An Inexpensive Forensic toolkit

What should you have in a basic homebuilt forensic toolkit? What can you do without specialized tools? We'll cover what you should have in a portable IR forensic toolkit if you're on a tight budget, with an emphasis on freebies and using inexpensive commodity tools and software. In our next article, we'll talk about what a well equipped forensic toolkit might contain if you aren't budget constrained.

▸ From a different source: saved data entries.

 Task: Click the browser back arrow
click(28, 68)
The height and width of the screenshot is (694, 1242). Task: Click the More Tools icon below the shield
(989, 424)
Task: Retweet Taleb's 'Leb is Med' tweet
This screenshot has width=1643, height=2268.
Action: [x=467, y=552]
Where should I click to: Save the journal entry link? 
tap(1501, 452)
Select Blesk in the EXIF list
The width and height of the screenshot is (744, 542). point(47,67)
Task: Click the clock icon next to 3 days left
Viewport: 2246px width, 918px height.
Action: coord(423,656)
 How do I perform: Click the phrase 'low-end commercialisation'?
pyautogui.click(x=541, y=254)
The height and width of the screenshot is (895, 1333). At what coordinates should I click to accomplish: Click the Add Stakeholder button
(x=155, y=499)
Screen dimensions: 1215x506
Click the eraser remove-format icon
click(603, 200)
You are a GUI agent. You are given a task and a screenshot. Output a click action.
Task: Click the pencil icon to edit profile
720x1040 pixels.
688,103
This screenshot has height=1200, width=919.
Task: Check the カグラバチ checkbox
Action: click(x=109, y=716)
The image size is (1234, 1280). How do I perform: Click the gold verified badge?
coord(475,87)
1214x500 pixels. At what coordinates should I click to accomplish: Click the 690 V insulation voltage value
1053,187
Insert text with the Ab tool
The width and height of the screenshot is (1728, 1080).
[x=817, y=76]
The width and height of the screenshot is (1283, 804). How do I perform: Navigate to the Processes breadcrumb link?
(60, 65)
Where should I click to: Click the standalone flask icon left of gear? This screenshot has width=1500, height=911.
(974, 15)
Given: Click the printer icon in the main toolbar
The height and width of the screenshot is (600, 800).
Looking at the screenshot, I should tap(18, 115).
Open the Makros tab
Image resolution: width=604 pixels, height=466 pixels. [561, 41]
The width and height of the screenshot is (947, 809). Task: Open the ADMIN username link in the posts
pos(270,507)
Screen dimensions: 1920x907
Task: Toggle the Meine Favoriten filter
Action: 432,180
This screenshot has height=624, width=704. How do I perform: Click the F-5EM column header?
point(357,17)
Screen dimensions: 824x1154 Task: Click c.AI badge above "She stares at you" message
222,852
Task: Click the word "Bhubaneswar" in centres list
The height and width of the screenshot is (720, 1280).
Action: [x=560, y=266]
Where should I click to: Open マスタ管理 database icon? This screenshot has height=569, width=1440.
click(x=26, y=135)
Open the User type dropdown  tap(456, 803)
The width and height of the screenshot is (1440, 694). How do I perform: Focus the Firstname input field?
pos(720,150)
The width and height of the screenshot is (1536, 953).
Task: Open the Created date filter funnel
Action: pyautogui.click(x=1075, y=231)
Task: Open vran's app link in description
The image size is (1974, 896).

A full kit composed only of commodity items many systems administrators have at hand:

  • Screwdrivers (Phillips at the very least)
  • USB 2.0/Firewire drive enclosure or a USB 2.0 -> IDE bridge device and 12v molex power adapter. Remember to check that your enclosure works with your Linux LiveCD.
  • SATA->IDE Adapter OR USB 2.0/Firewire -> SATA enclosure - having the adapter is lighter than carrying two enclosures.
  • 2.5" -> 3.5" laptop hard drive adapter
  • Spare hard drive jumpers
  • Known good ATA and SATA cables - in my experience, problem ATA cables are one of the most annoying issues when imaging drives.
  • A capacious thumbdrive - a 1 GB drive is a good start, and one with write block switch is a good idea.
  • A portable external USB/Firewire hard drive - larger is better - try to have at least the maximum size drive that your environment has deployed for a single desktop or server. You can cheat a bit and carry just one enclosure and a drive to put in it if you are attempting to travel light and don't anticipate needing to copy from a drive in the enclosure while you're using the big drive.
  • IR and forensic LiveCDs.
  • A notebook and pens - do not use pencil!
  • A laptop with supported chipsets for your forensic CD of choice for USB/Firewire, NIC, and other critical hardware.
  • A crossover network cable, in case you need to connect your laptop to the system you're imaging. If you don't have a crossover cable handy, a pocket hub or switch and some standard ethernet cables will work nicely.
  • Anti-static bags for transporting drives. I like to carry the plastic clamshells that drives ship in to put drives in when I have to take them with me.
  • Stick on labels to label drives and devices - something that will stay on, but peels off easily.
  • A black fine tip permanent market for labeling devices
  • Blank CDs and DVDs
  • An extension cord and/or power strip with a long cord
  • Business cards to leave so that you can be contacted

Total toolkit cost should be <$300 excluding the laptop, even if you have to buy all of this new. This toolkit provides the hardware you need to get a system open and to pull most commodity drives, and to walk away with a good image. If you're just doing forensics as part of an incident response investigation, and don't have to maintain evidenciary standards, this will get you where you need to go in most cases. This is also the sort of toolkit that many administrators could scrape together on short notice out of their standard administrator's toolkit, meaning that the tools you need are likely already at hand. In addition:
  • If you frequently work with SCSI, you should have SCSI adapters - a SCA -> 68 pin adapter, a HD50 -> 68 pin adapter, and spare terminators. You'll also need a SCSI card or SCSI adapter. Sadly, I haven't run into a quality USB 2.0 -> SCSI bridge device yet.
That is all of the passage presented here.